Work continues on my great passion, HOVERBOY- the 73rd most popular hero of the 20th Century.  There will be a string of wonderful updates of various shapes and sizes.  New contributors are lending a hand to the restoration of a lot of materials in the Hoverboy Archives.  It's early days, but my fondest wish is that the 1950's HOVERBOY DESTROYS CHRISTMAS!! special could be on the air by this Christmas.  Broader plans for a continuing Hoverboy TV series, featuring clips from many of Hoverboy's  TV and Film incarnations is also in the works.  This would truly be a dream come true for me.
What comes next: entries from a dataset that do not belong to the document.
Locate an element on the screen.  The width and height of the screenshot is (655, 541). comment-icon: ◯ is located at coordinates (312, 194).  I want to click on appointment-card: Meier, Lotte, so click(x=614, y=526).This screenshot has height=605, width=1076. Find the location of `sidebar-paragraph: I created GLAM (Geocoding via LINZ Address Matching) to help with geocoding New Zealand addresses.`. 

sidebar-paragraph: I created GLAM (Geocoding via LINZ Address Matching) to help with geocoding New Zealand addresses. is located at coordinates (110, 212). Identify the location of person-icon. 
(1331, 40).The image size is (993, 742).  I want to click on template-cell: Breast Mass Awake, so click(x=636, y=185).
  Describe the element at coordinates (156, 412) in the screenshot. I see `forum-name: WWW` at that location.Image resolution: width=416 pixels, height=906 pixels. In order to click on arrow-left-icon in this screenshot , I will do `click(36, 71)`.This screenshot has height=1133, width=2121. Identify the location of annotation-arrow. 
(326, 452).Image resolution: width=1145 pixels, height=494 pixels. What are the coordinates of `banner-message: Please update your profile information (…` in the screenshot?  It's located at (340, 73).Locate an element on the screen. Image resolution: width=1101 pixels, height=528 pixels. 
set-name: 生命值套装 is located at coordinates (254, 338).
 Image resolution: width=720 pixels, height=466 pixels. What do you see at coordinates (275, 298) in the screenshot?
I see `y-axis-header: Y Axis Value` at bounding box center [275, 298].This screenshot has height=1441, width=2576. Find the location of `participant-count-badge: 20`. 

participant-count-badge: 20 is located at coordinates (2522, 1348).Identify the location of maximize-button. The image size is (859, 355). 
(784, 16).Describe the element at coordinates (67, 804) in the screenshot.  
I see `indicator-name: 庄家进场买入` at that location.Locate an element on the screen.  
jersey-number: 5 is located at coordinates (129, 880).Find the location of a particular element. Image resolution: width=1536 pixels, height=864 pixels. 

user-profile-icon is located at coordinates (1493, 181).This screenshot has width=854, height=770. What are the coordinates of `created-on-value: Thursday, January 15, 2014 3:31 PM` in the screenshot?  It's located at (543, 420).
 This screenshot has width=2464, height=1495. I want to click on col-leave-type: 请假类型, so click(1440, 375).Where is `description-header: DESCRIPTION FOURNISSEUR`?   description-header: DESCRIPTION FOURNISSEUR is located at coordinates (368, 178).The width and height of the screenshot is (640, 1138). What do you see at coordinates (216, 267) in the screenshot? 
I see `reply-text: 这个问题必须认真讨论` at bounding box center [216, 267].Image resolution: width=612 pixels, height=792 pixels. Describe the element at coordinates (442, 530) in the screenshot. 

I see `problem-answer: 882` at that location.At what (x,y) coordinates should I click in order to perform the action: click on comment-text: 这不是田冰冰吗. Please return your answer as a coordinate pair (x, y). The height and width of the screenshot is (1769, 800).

There are also thoughts rolling around in my head for not one but two feature films which could under the right conditions take off this year.  MR. VIRAL and Ben Mazzotta's THE LIMITS [2007] have shown me that though there are many obstacles in the way, the biggest challenge to making a feature film is the determination to do it.

Over the course of this year, I'll be chronically my efforts on these various ventures, and providing some thoughts on the future of the business in which I work.  Specifically, the road to the new Final Cut Studio 4 rumoured to be coming in the coming months; my thoughts on the vision [or lack thereof] in the evolution of editing interfaces and hardware.

I don't profess to be a great expert on some of the things I'll be discussing, just a user who has a perspective.  So hopefully people with broader knowledge than mine can comment or otherwise illuminate on the topics here.  A forum for discussion if you will.

It should be fun.

-MRM

1 comment:

KT Smith said...

I never cease to wonder when I'm colouring a file which I've received digitally from an artist I've never met who lives in a country I haven't been to in fifteen years--and sometimes there's a chance that there's never been a paper version of their art; that's it's all been done digitally. I colour it all digitally, send it along digitally to a likewise farflung publisher... the new technology is an amazing thing.